-- Record extracts follows --

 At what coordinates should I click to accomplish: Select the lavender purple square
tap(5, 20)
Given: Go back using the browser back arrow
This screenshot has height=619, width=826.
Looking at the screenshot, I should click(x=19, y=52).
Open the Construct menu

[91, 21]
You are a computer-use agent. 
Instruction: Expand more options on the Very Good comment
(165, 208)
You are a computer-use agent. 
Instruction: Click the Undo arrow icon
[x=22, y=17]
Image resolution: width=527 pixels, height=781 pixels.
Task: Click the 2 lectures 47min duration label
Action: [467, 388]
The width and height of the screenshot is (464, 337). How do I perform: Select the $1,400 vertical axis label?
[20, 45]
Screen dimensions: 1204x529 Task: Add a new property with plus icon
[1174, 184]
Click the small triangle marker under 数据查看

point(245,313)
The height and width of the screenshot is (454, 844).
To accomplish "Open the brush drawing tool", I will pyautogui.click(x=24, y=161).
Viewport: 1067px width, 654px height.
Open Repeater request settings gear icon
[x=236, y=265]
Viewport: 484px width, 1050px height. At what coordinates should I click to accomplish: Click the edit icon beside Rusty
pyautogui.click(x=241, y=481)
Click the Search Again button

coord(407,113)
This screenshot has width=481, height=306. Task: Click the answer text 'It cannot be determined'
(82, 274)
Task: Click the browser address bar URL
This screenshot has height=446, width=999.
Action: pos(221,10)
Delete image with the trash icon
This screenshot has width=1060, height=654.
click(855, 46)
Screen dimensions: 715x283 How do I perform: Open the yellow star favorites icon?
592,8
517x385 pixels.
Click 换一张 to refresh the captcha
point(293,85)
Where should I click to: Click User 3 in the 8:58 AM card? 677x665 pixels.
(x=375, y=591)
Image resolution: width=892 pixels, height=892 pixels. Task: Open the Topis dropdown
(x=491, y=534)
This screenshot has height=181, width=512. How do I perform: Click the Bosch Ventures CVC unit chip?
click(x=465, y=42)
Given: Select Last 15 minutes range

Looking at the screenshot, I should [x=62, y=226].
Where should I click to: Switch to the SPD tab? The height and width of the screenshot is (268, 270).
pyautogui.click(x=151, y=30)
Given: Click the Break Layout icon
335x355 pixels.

-- Record extracts concluded --

### What you have to do
Search the entries above for the string "browser". Copy each line that holds it.

### Finished exercise
Given: Go back using the browser back arrow
Task: Click the browser address bar URL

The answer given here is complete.